## WORK TO BE COMPLETED
Set the records down again. Match every line exactly.

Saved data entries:
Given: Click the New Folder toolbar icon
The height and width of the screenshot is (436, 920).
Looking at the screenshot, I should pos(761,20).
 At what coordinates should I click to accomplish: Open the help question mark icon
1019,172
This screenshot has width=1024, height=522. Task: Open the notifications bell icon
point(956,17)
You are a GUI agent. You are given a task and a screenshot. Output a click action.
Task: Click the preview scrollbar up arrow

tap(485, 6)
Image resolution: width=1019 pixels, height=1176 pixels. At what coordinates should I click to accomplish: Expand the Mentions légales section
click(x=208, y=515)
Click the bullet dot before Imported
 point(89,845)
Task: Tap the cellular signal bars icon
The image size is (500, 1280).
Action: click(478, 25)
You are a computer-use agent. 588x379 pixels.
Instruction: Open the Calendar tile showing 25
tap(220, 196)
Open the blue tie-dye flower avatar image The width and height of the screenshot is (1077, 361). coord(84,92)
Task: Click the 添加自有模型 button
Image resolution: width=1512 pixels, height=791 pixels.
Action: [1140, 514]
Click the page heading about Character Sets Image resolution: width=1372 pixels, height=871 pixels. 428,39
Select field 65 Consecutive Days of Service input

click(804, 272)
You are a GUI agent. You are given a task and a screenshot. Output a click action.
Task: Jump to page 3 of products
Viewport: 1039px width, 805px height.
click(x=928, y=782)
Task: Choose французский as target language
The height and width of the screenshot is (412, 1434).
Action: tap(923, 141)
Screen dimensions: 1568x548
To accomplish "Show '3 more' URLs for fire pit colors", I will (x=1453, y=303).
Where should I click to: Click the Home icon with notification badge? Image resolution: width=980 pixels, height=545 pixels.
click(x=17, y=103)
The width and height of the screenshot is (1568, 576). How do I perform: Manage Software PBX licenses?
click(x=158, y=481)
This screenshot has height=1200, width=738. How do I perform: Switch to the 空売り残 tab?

## FINISHED EXERCISE
Given: Click the New Folder toolbar icon
The height and width of the screenshot is (436, 920).
Looking at the screenshot, I should pos(761,20).
 At what coordinates should I click to accomplish: Open the help question mark icon
1019,172
This screenshot has width=1024, height=522. Task: Open the notifications bell icon
point(956,17)
You are a GUI agent. You are given a task and a screenshot. Output a click action.
Task: Click the preview scrollbar up arrow

tap(485, 6)
Image resolution: width=1019 pixels, height=1176 pixels. At what coordinates should I click to accomplish: Expand the Mentions légales section
click(x=208, y=515)
Click the bullet dot before Imported
 point(89,845)
Task: Tap the cellular signal bars icon
The image size is (500, 1280).
Action: click(478, 25)
You are a computer-use agent. 588x379 pixels.
Instruction: Open the Calendar tile showing 25
tap(220, 196)
Open the blue tie-dye flower avatar image The width and height of the screenshot is (1077, 361). coord(84,92)
Task: Click the 添加自有模型 button
Image resolution: width=1512 pixels, height=791 pixels.
Action: [1140, 514]
Click the page heading about Character Sets Image resolution: width=1372 pixels, height=871 pixels. 428,39
Select field 65 Consecutive Days of Service input

click(804, 272)
You are a GUI agent. You are given a task and a screenshot. Output a click action.
Task: Jump to page 3 of products
Viewport: 1039px width, 805px height.
click(x=928, y=782)
Task: Choose французский as target language
The height and width of the screenshot is (412, 1434).
Action: tap(923, 141)
Screen dimensions: 1568x548
To accomplish "Show '3 more' URLs for fire pit colors", I will (x=1453, y=303).
Where should I click to: Click the Home icon with notification badge? Image resolution: width=980 pixels, height=545 pixels.
click(x=17, y=103)
The width and height of the screenshot is (1568, 576). How do I perform: Manage Software PBX licenses?
click(x=158, y=481)
This screenshot has height=1200, width=738. How do I perform: Switch to the 空売り残 tab?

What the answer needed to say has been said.